At the time I was the governor, I was a young man. I was avoiding Obasanjo because he was from the same zone as me. One thing I have known is that Obasanjo will run away if you can stand up against him. Obasanjo is a weak man; the moment you can stand up against him, he will chicken out. Look at Orji Uzor Kalu and late governor of Niger State. At that time, I couldn’t stand up (against Obasanjo). I have now found out that, sometimes, it is good to confront monsters. We are guided by the constitution and respect for the rule of law. Obasanjo messed up by disobeying the rule of law and removing governors at will.

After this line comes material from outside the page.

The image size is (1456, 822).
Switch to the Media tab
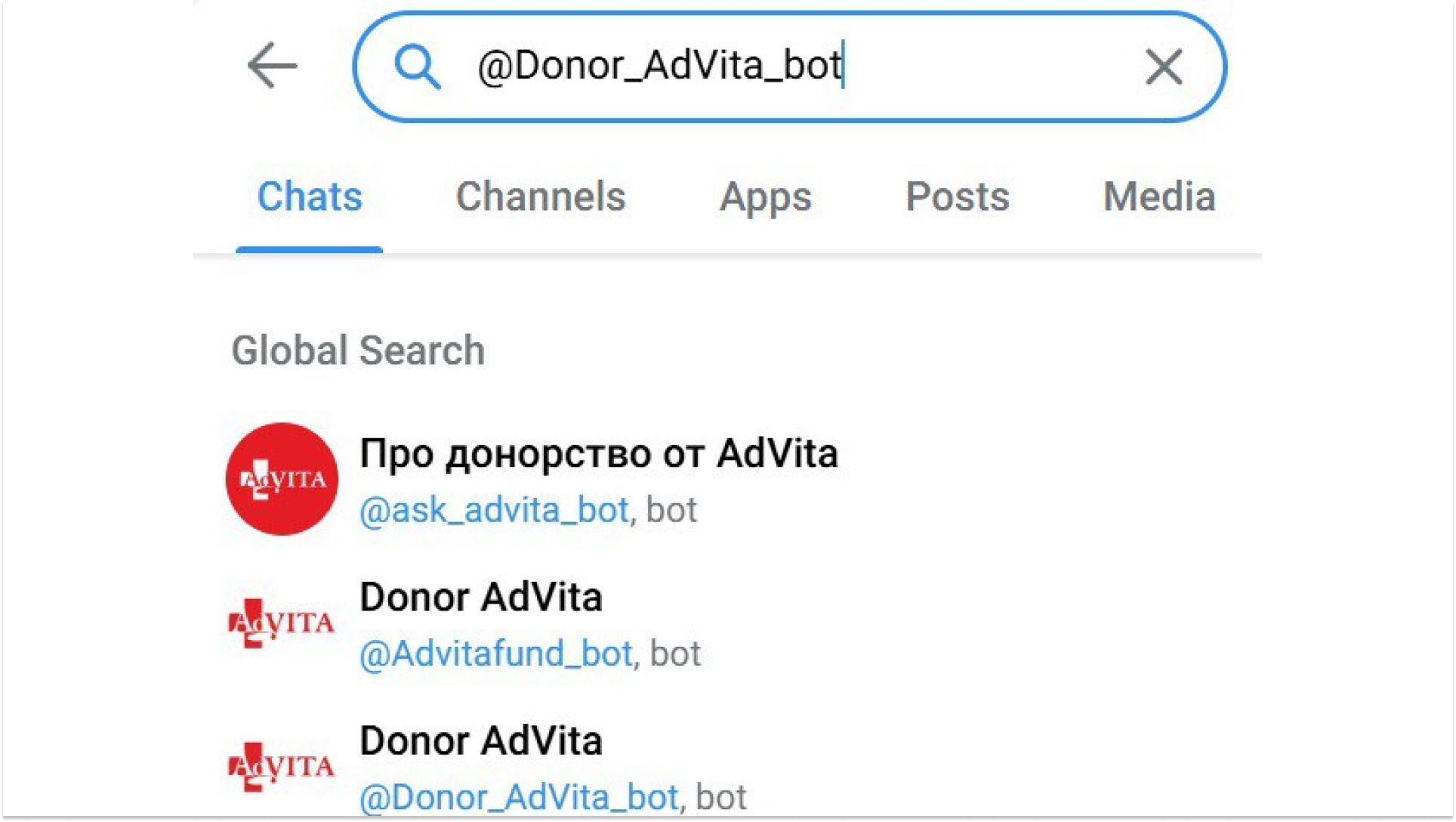(x=1159, y=196)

As a Yoruba man with respect for tradition and a beliefs that elders should be respected, don’t you think it is time to forget the past and move on?
Elders are only meaningful when they are using their grey hair to lead the people well. Please, let us call a spade a spade. I don’t want to talk about people who are not elders by standards expected of them and (who are) not living by examples according to the true grace of their age. You only respect grey hair when the man is upright. Obasanjo is not a man to be respected; he is an opportunist.
Former Governor of Ekiti State, Segun Oni has joined the governorship race. Are you threatened by his ambition?
Former Governor Segun Oni is an Ekiti son and is entitled to aspire. Because I came back as governor, some people want to try their luck. Former Governor Kayode Fayemi is there; Senator Babafemi Ojudu is there too. Let them get the party ticket first.
There is clamour by the Southern senatorial district to have a shot at the governorship. What is the position of your party on this?
No position. We will not zone. The best candidate will emerge.
With the second tranche of Paris Club refund and the expected federal allocation, how many months’ salary should workers expect?
This Paris Club refund cannot pay one month’s salary. It is money between state and local governments. The state’s salary is N2.6bn, while local government is N2.4bn, which is N5bn, and I got N4.7bn. Capital projects are there. The Federal Government has politicised it. My own is that I will declare what I get to my workers and we will discuss it together. No matter what, the Paris Club refund cannot solve the entire problem, but it will augment it.